Nietzsche decía que los razonamientos de los filósofos eran "interesados", en el sentido de ser una mera justificación ordenada de unas opiniones previas. Es decir, que no llegaban a sus conclusiones tras analizar objetiva e imparcialmente hechos, realidades o razonamientos puros, sino que los construían con el único fin de alcanzar un resultado particular y concreto que se correspondía con sus creencias y con su fe.
Pues bien, en un mundo más banal y, desde luego, material, en el que la metafísica de andar por casa es una mera herramienta para dotar a la simple física de unos valores superiores (o, al menos, de aspecto algo más elevado), esto pasa con demasiada asiduidad.

¿Quién no ha conocido a personas, ungidas unilateralmente (por ellas mismas, claro está) con los santos óleos de la virtud imaginaria y rodeadas de una aureola de virginal (es un decir) inocencia, capaces de construir la "verdad" a su imagen y semejanza, despreciando el debido reconocimiento a la lealtad?
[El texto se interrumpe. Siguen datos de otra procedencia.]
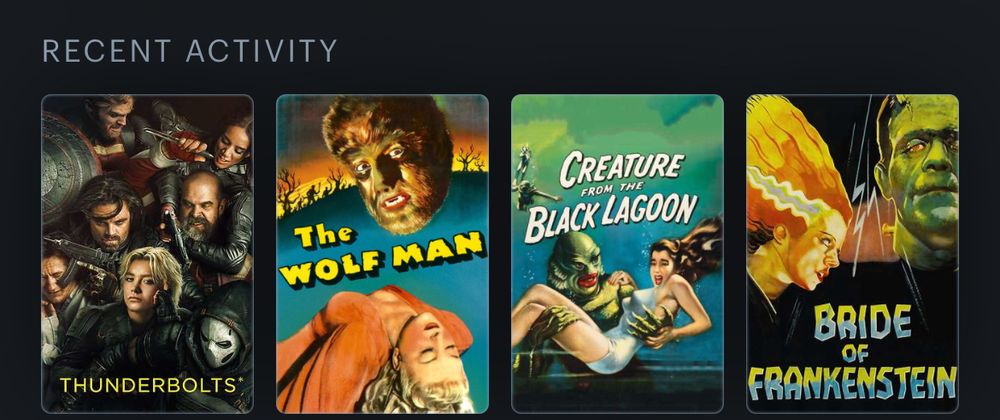The height and width of the screenshot is (420, 1000).
Task: Open The Wolf Man poster
Action: (x=382, y=254)
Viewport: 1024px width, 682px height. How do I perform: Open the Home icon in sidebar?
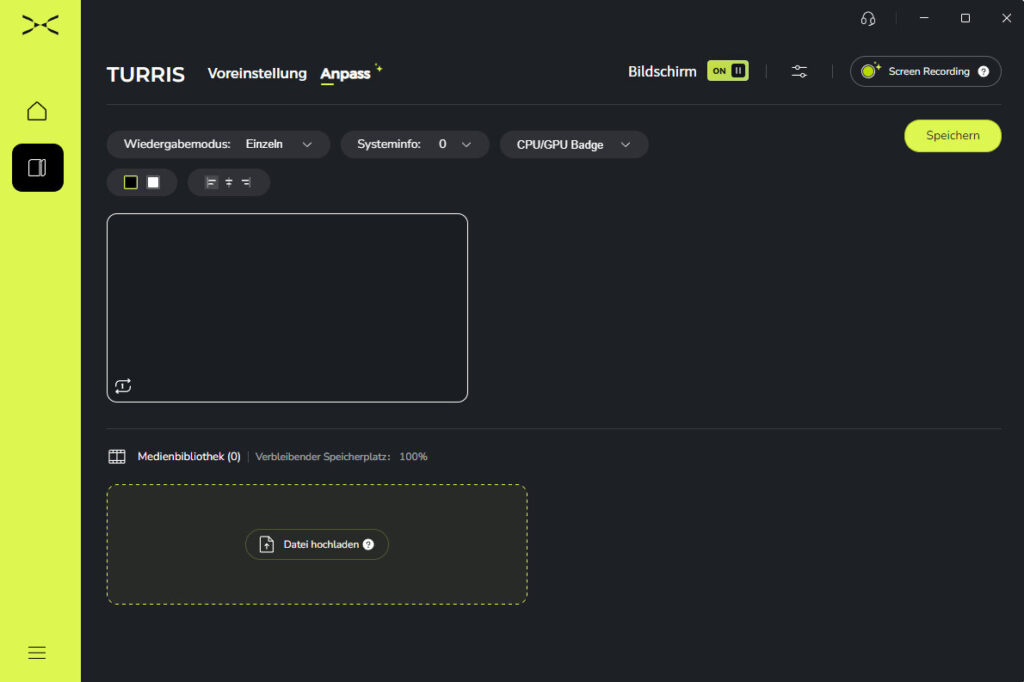coord(37,111)
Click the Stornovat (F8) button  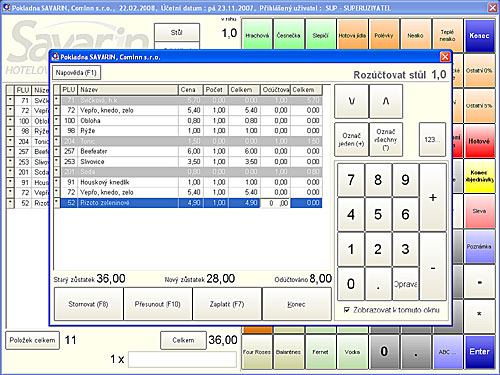pyautogui.click(x=88, y=304)
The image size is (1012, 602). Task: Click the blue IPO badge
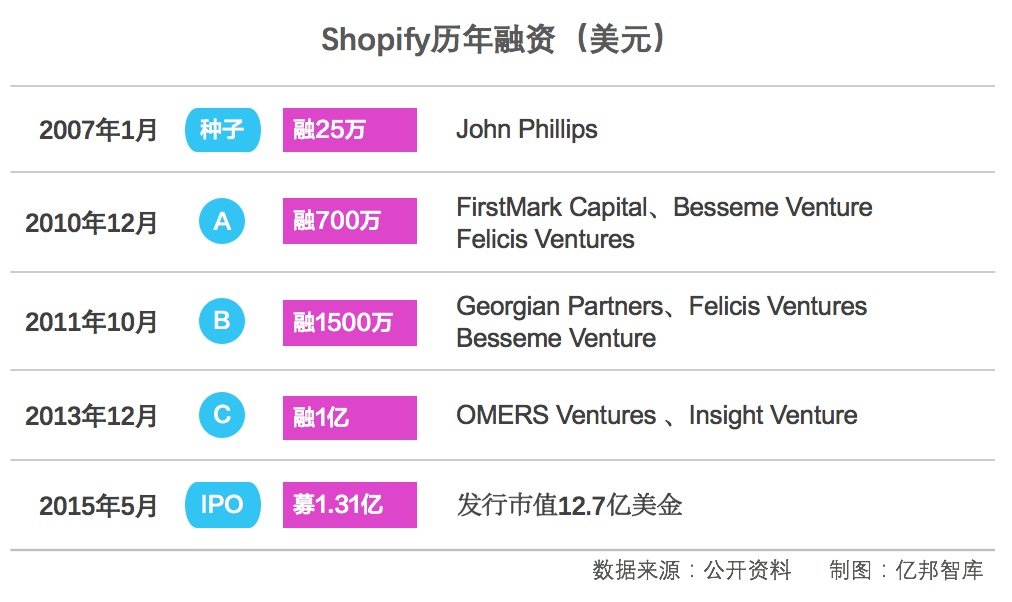point(222,504)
No acostumbran estas personas a complicarse la vida (bastante complicada suelen tenerla ya, sin necesidad de meterse en más berenjenales) con elucubraciones que vayan más allá de lo cotidiano... o con otras que aborden la naturaleza del bien y del mal, en su sentido abstracto, sino que se mueven (con gran soltura, por cierto) en el terreno de lo normal, de lo próximo... del "más acá".
Primum vivere deinde philosophari es su postulado inicial, al que pronto eliminan las dos últimas palabras, por resultar obviamente superfluas para ellos. Porque, desde luego, a estas personas no les interesa para nada la filosofía, ni siquiera la barata. Y si sueltan el pájaro que tienen en la mano no es para cambiarlo por ciento volando, sino para sujetar por el cuello a otro más grande. Aunque el nuevo (o viejo recuperado, da lo mismo) sea pájaro, pero de cuenta.

Podríamos interpretar que Nietzsche calificaba de sofistas (en el sentido peyorativo de la palabra) a sus colegas, ya que construían argumentos de impecable lógica aparente para defender sus intereses intelectuales. Haciendo una interpretación paralela, a estos otros personajes, más preocupados por lo próximo y tangible que por lo lejano y etéreo, se les deberían aplicar unos adjetivos menos elegantes y, por supuesto, más vulgares.
Pero no vamos a hacerlo. Ya tienen suficiente con verse obligados a reptar por las empantanadas aguas de su vida para salir adelante, fingiendo que se mueven con la suave gracia señorial de un cisne musicalizado por Tchaikovsky. 
Un cisne negro, sin duda, pero cisne, al fin y al cabo.